Insights from a moving case …
We were recently asked to step in and support a project that had become quite “emotional”. A large multinational was moving & regrouping several ‘locations’ (do you notice that they didn’t use the term “teams”?) into a brand new building. The HR team in charge of the project named it “Zeus” and referred to it as “a transformation project”.
At first glance, all seemed OK: the new building was… stunning! The proposed canteen was… gorgeous! The plan (you know the type of document full of little boxes, arrows, and what they call “dependencies”?) was… crystal clear! People, 12 months before the actual move, already had their own space allocated … Quite a good start n’est ce pas?
So what was the problem? Despite demonstrating the politically correct “positive attitude”, the key stakeholders - the staff - were clearly not supporting the project, or even worse, were preparing secret plans to leave the company before being ‘kindly invited’ to move to ‘a better place’.

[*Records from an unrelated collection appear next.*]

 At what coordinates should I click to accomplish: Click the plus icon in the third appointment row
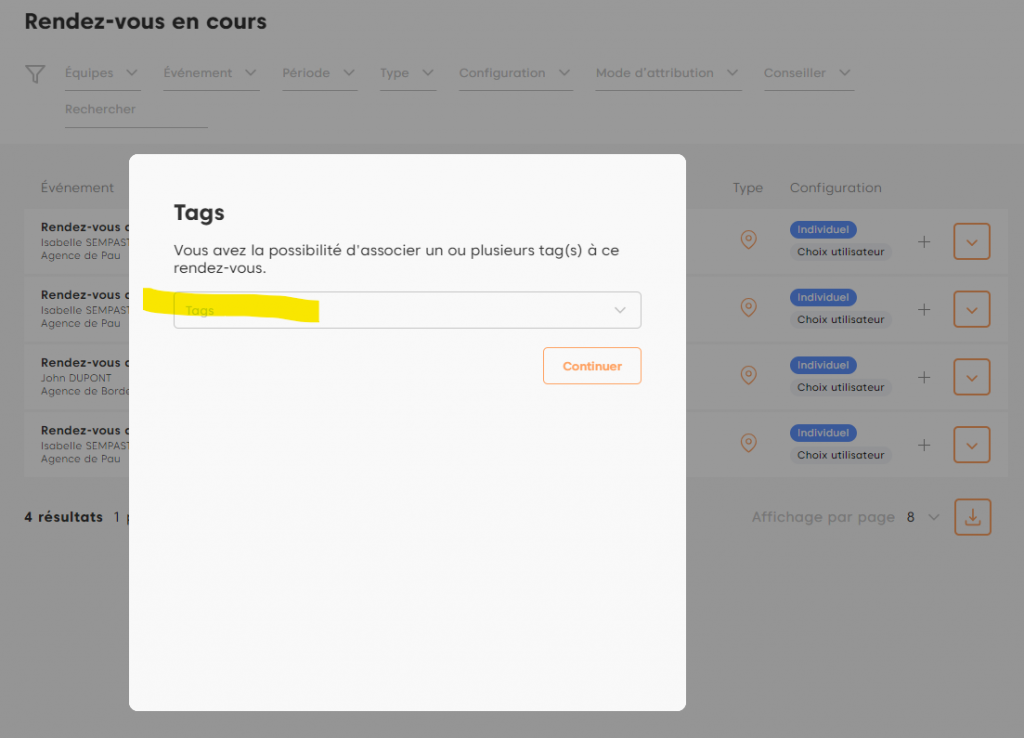924,377
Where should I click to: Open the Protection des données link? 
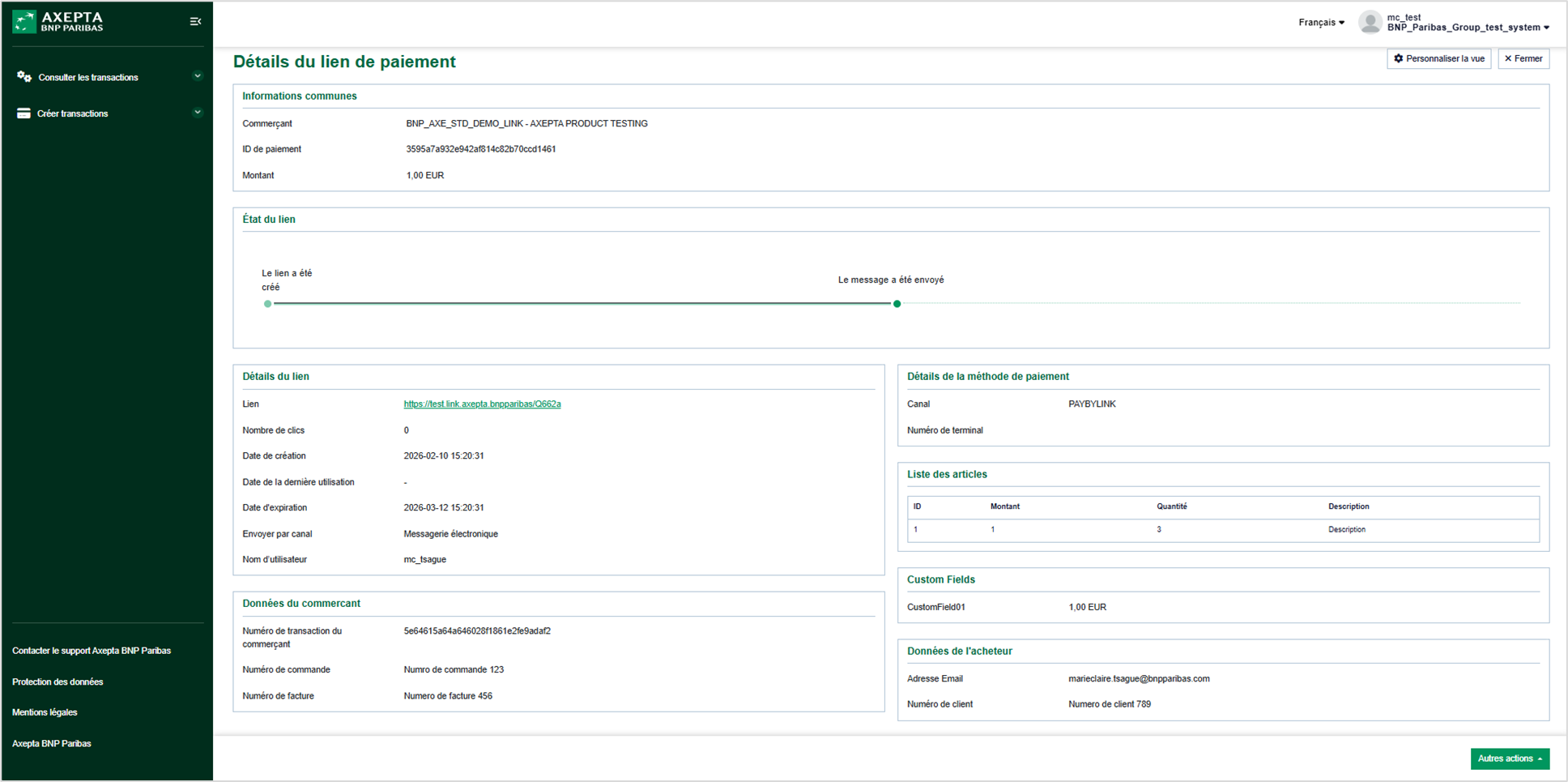[58, 682]
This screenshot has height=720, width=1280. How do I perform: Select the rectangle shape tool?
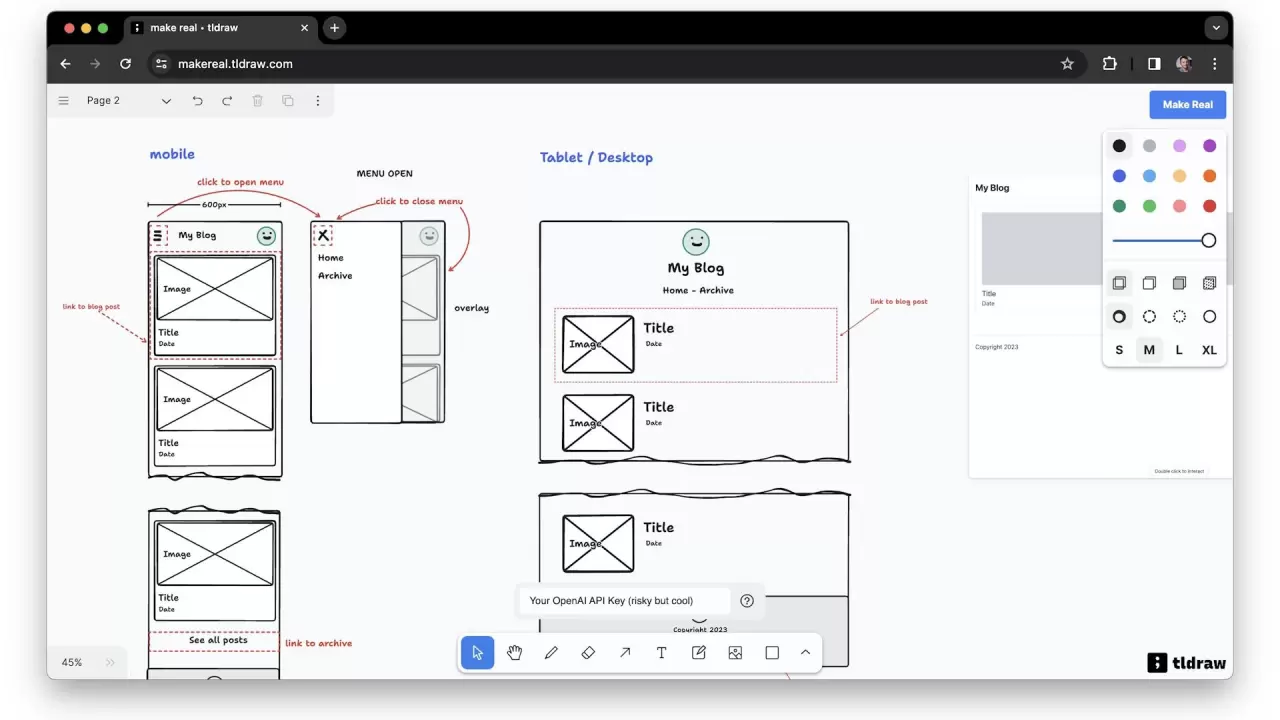point(772,653)
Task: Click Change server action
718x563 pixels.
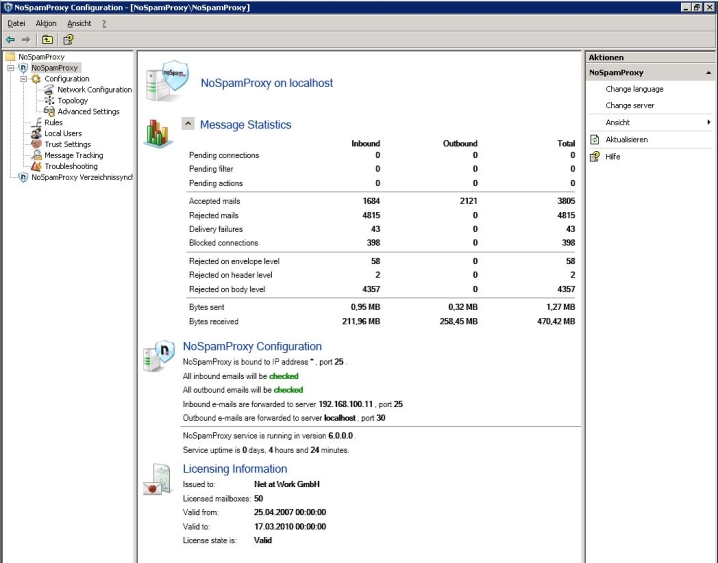Action: point(629,105)
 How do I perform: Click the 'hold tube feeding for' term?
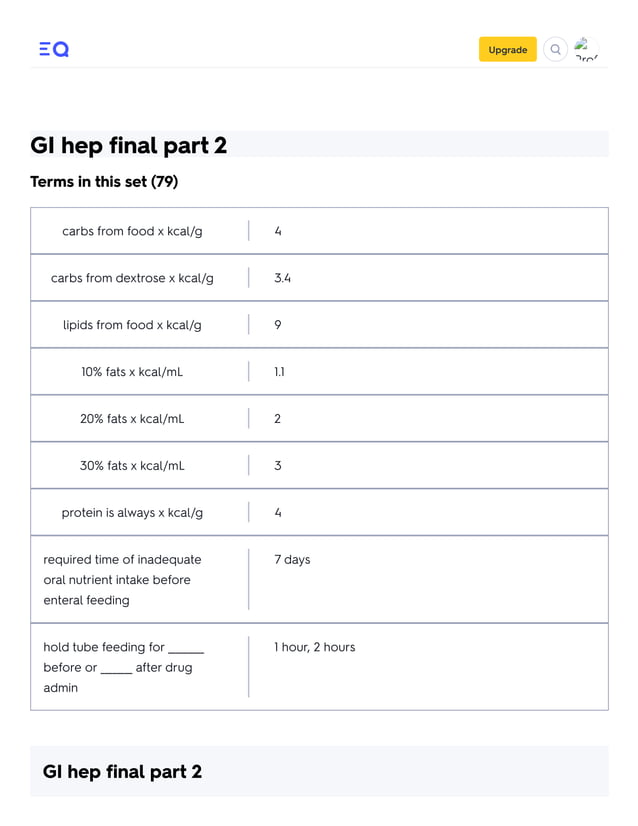click(123, 667)
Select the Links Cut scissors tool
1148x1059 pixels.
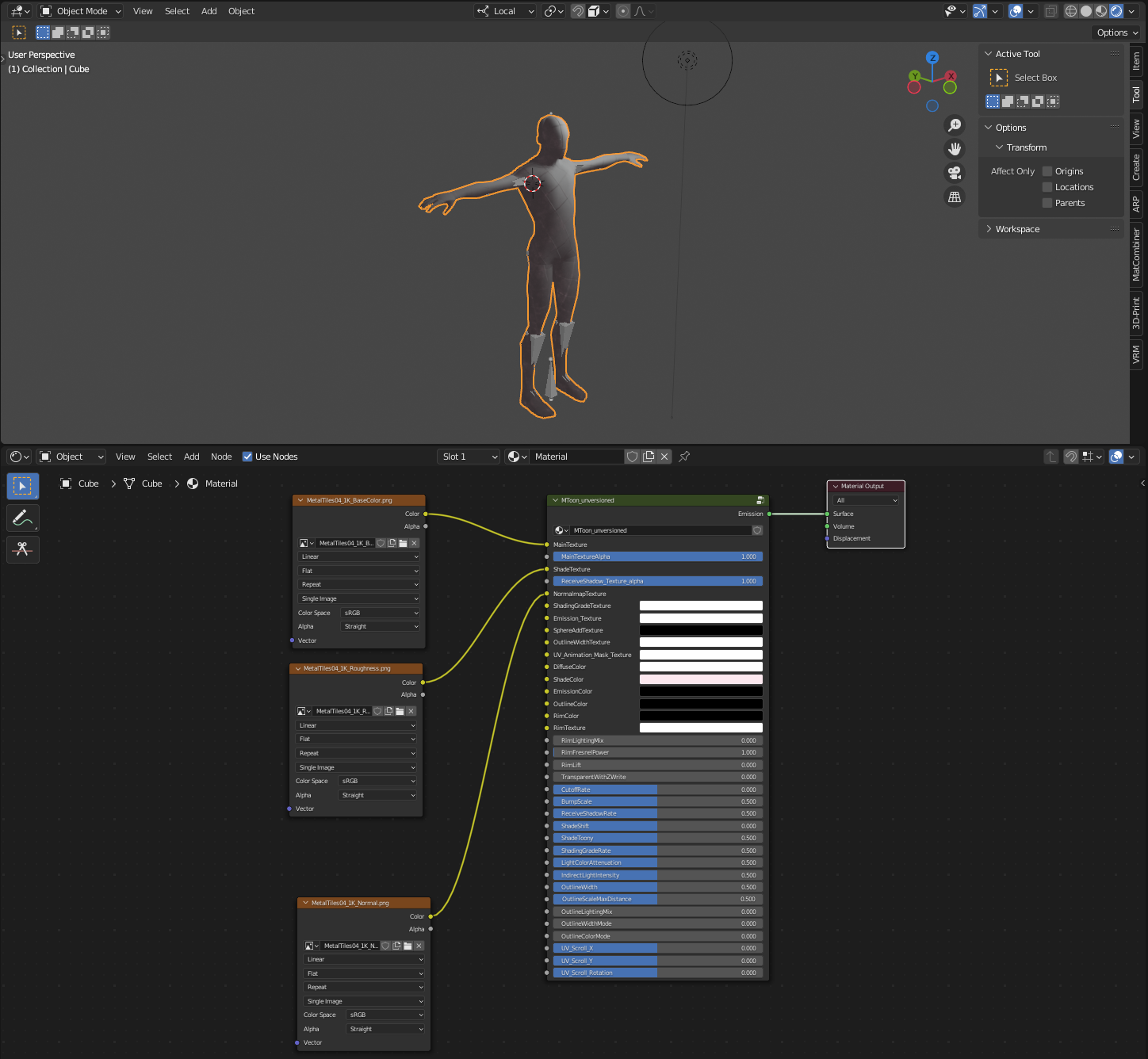22,549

I immediately asked a naïve question: “Why did you call this project Zeus?” The reply was abrupt: “We needed a name. This one sounded smart.” It soon became clear that we were talking about a plan, not about people. In other words, all hard, tangible, process aspects were pretty well under control, but there was strictly no meaning behind the plan, not a single piece of emotion. The only visible sign of attention to people was to be found in a glossy communication brochure featuring mottos like “Great place to work”, “Fully green building”, “Open areas for networking”, “Let the sun shine in”, … I was speechless. How can smart people genuinely believe that these mottos can make sense, translate into emotion, make people dream, convey a real meaning? … The meaningless name (Zeus, is apparently NOT the god of removals!) was just the symptom of a meaningless plan.
But this was just the beginning of the surprise. My second question (a bit less naïve this time) was: “What did you do to engage your staff to make this move?”. According to them, they did a lot of things. Brochures (showing the extraordinary bright and sunny new building), leaflets (to explain the support plan that would be given to people for their home removal), a website (to keep people aware of the latest project news), … but amazingly (to them), people remained “unengaged”.
It took one day of hard debate to nail down my point: Communicating to inform is not the same thing as communicating to engage. A simple corrective plan would explain WHY we do what we do, thus injecting some meaning into the project, rather than focus on the WHAT and HOW. This combined with an opportunity for everyone to “feel, visualize, hear, imagine, story tell” their new office allowed them to contribute to its design… This was just the beginning of a 2 day journey!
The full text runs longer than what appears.